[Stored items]
───

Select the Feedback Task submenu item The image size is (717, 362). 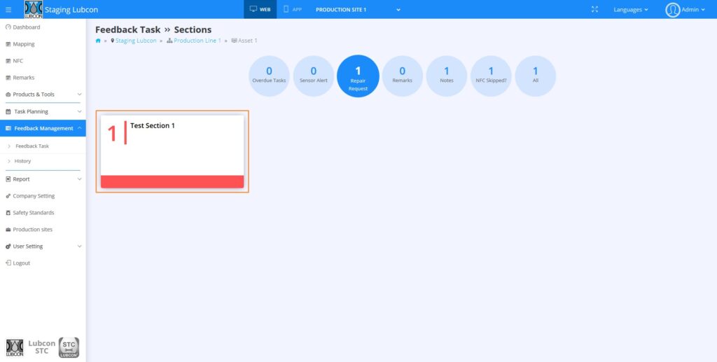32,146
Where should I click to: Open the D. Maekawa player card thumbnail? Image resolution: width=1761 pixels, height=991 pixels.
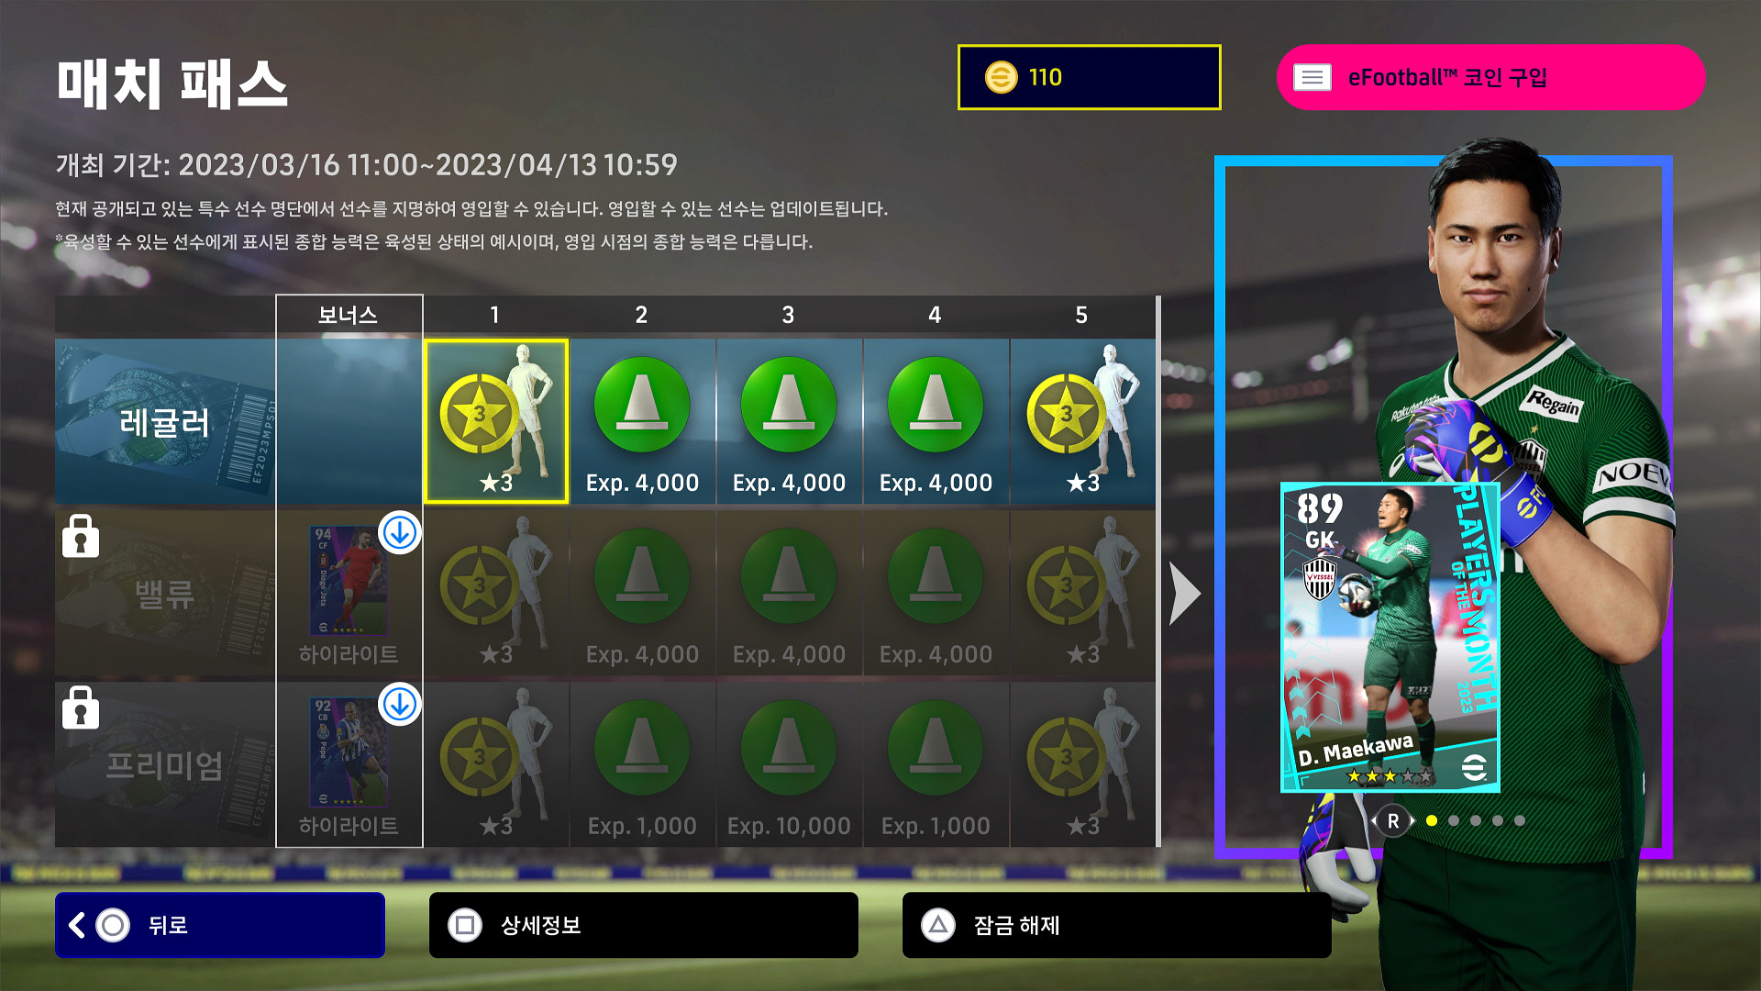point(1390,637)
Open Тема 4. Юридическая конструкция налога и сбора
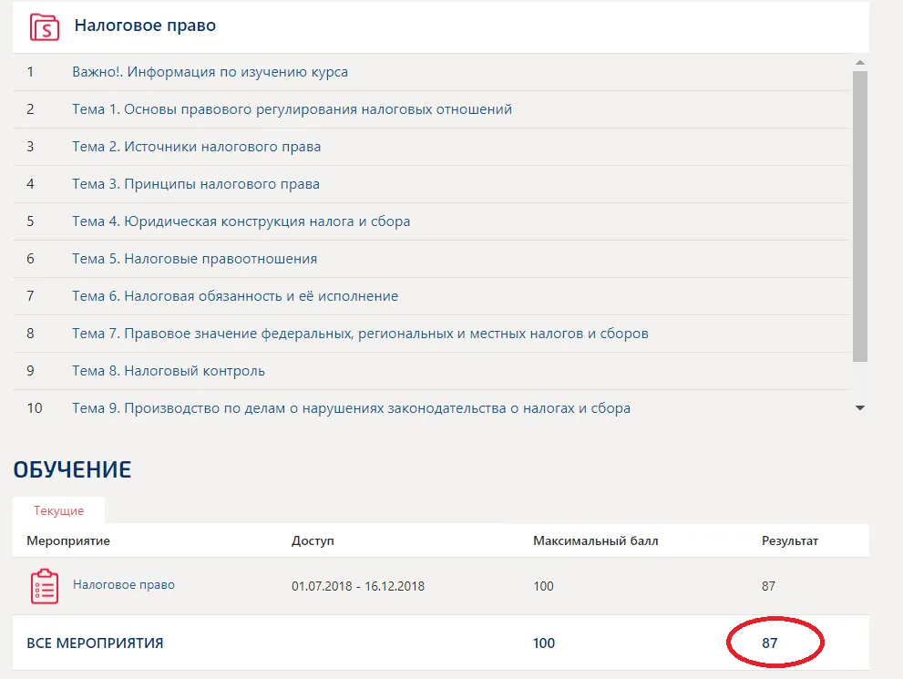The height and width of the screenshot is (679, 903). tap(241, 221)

───

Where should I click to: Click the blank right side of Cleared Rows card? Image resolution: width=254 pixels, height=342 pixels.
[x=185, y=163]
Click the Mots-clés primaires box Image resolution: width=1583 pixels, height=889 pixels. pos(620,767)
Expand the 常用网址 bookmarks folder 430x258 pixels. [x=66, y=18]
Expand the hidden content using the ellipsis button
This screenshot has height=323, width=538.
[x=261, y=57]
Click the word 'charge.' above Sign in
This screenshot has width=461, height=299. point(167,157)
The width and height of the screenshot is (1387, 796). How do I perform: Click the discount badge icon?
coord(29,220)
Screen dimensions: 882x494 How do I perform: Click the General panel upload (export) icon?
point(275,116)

───

§ **Task directions**
Find every line of the records holding "Expand". Answer with the count alone.

§ **Written answer**
2